Im Beirat Bensheim-Mannheim/Waldhof sitzen unter anderem Vertreter von Umwelt- und Naturschutzverbänden sowie Kommunen und Bürgerinitiativen. Unter anderem sind die Schutzgemeinschaft Deutscher Wald, der Nabu und der BUND eingebunden. Hinzu kommen der Landrat und Vertreter von Fahrgast- und Wirtschaftsverbänden sowie die zuständigen Bundestagsabgeordneten und der Umweltverband „Mensch vor Verkehr“. Dessen Sprecher Reimund Strauch betonte in Langwaden, dass die Bahn aktuell immerhin 140 Züge prognostiziert, die nachts am Ort vorbeirauschen würden. Um die Wohngebiete abzuschirmen, ist eine sechs bis acht Meter hohe Schallschutzwand vorgesehen. Der Verband hatte sich daher früh für einen bergmännischen Tunnel als beste Lösung stark gemacht.

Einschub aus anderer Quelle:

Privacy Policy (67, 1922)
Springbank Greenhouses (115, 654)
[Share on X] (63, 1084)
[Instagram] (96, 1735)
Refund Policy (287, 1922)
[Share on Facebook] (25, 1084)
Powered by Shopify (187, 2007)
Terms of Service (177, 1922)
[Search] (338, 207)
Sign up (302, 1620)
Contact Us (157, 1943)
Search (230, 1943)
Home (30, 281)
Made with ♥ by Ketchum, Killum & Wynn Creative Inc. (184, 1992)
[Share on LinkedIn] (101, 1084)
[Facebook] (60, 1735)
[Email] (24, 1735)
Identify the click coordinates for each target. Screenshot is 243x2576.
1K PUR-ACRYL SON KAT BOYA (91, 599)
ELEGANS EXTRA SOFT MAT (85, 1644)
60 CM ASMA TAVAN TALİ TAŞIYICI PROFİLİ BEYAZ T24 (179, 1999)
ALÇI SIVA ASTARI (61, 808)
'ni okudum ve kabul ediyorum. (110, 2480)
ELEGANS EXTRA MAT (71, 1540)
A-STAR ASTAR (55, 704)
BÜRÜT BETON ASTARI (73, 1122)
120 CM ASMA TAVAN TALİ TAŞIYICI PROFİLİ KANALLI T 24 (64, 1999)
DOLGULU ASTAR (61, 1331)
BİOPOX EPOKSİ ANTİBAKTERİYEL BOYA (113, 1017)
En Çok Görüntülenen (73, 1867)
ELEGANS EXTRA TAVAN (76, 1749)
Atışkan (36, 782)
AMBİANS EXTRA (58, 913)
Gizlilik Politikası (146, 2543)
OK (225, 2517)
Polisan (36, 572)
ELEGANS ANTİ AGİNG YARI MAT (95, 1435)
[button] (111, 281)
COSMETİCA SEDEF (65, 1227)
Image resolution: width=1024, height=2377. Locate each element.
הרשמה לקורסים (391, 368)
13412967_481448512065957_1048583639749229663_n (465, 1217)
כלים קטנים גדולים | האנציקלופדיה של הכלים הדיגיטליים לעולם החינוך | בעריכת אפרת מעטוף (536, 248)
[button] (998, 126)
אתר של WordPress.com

Strauch geht davon aus, dass es im Falle einer überirdischen Variante oder eines Tagebautunnels eine Reihe von Klagen geben wird. Dadurch käme es zu massiven Bauverzögerungen und steigenden Projektkosten. „Eine unterirdische Lösung wäre am Ende wenig teurer.“ Die Bahn hatte diese Alternative vor drei Jahren als finanziell zu aufwändig kommentiert und ad acta gelegt. Laut Strauch komme es jetzt darauf an, möglichst geballt und erfolgreich auf die finale Entscheidung des Bundes einzuwirken und Korrekturen im Sinne der Region durchzusetzen. Der Umweltverband hatte mehrfach eine Klage als letzten Ausweg nicht ausgeschlossen.
Vor einer juristischen Auseinandersetzung sieht Nicole Rauber-Jung das konstruktive Gespräch. Die Stadträtin setzt auf überzeugende Argumente im Sinne einer Lösung, mit der die Bergsträßer Kommunen leben können. Ein Konsens bei den Forderungen, die über die gesetzliche Norm hinausgehen, wäre für alle Beteiligten von Vorteil, sagte sie. Ihre Hoffnungen ruhen auf dem Erfolg des Projektbeirats.
Auf eine klare Kante aus dem Rathaus könnten sich die Bürger von Langwaden verlassen, betonte sie. Die Stadt habe dem Ortsteil wiederholt ihre Unterstützung zugesagt. „Vielleicht hätte man das noch besser kommunizieren müssen“, so Rauber-Jung.
Gemeinsam mit dem Ortsbeirat und „Mensch vor Verkehr“ hatte Bürgermeisterin Christine Klein im Februar eine Infotafel an einem Wirtschaftsweg östlich der Autobahn aufgestellt. Darauf werden die Belastungen durch Lärm und Flächenverbrauch zusammengefasst. Ein weiteres Schild soll demnächst am alten Forsthaus platziert werden.